• _WHAT YOU HAVE TO DO_
Scan the entries for lines with the word "Informationen" and copy those lines.

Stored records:

=== Begin Enclosure ===

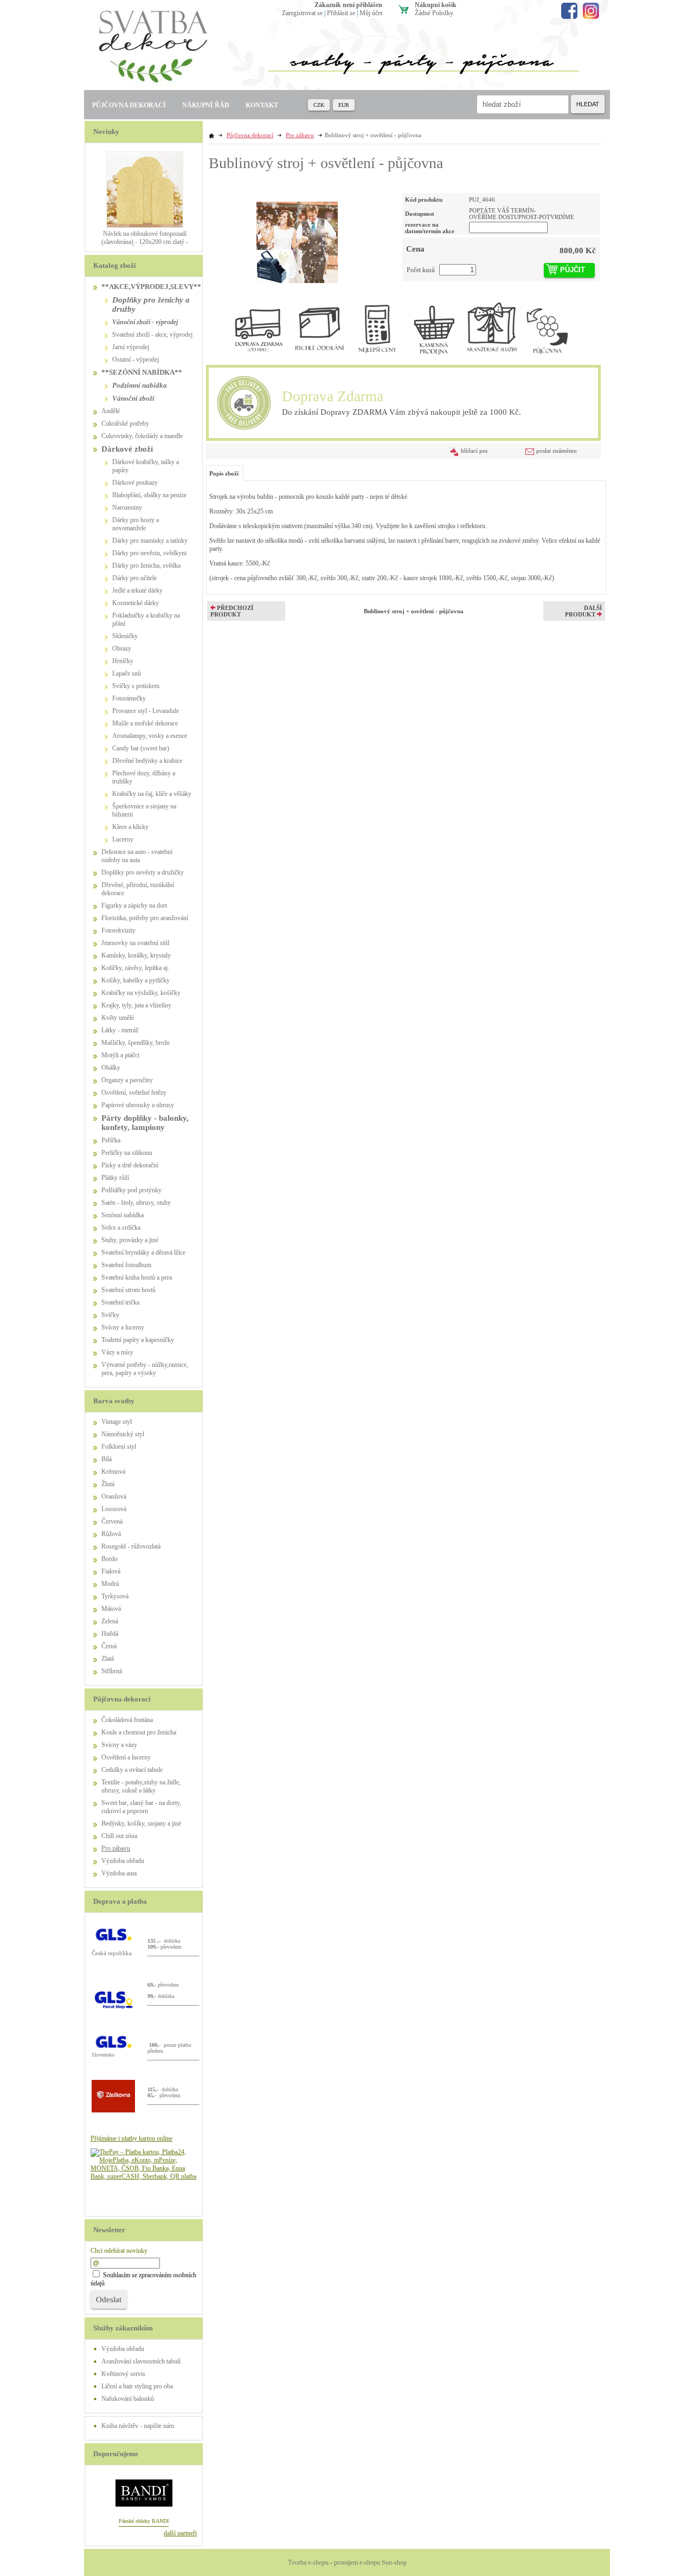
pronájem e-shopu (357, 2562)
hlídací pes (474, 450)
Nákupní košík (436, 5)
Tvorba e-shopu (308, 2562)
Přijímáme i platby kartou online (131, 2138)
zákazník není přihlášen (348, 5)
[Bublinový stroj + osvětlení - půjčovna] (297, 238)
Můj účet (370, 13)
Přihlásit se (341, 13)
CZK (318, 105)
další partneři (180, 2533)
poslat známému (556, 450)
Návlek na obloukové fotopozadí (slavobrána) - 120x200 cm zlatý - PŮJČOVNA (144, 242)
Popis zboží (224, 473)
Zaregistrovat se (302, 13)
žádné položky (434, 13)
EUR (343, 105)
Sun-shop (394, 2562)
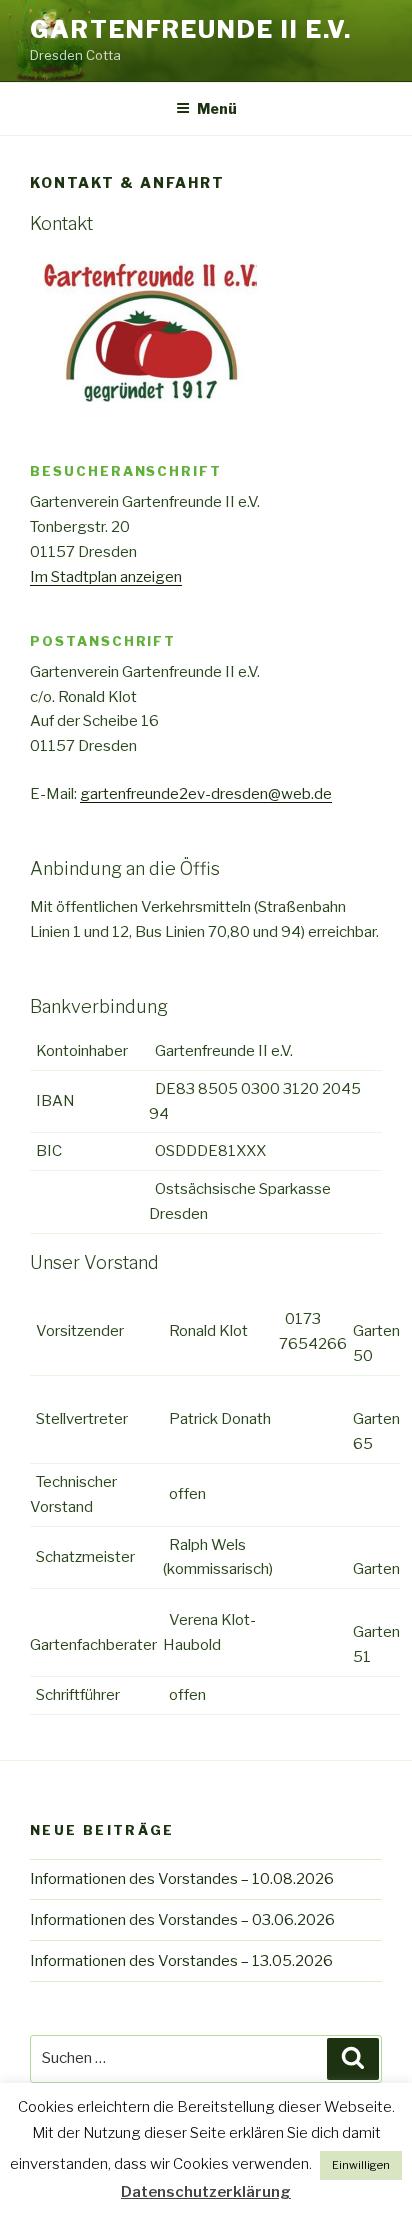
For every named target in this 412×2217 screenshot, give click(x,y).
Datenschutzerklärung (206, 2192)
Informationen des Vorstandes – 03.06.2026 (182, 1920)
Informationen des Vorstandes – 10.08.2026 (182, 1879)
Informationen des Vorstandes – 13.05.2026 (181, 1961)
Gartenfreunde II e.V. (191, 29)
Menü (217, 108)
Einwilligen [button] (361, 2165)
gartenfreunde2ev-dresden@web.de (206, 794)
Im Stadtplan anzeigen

=== End Enclosure ===

• _ANSWER FOR THIS EXERCISE_
Informationen des Vorstandes – 03.06.2026 (182, 1920)
Informationen des Vorstandes – 10.08.2026 (182, 1879)
Informationen des Vorstandes – 13.05.2026 (181, 1961)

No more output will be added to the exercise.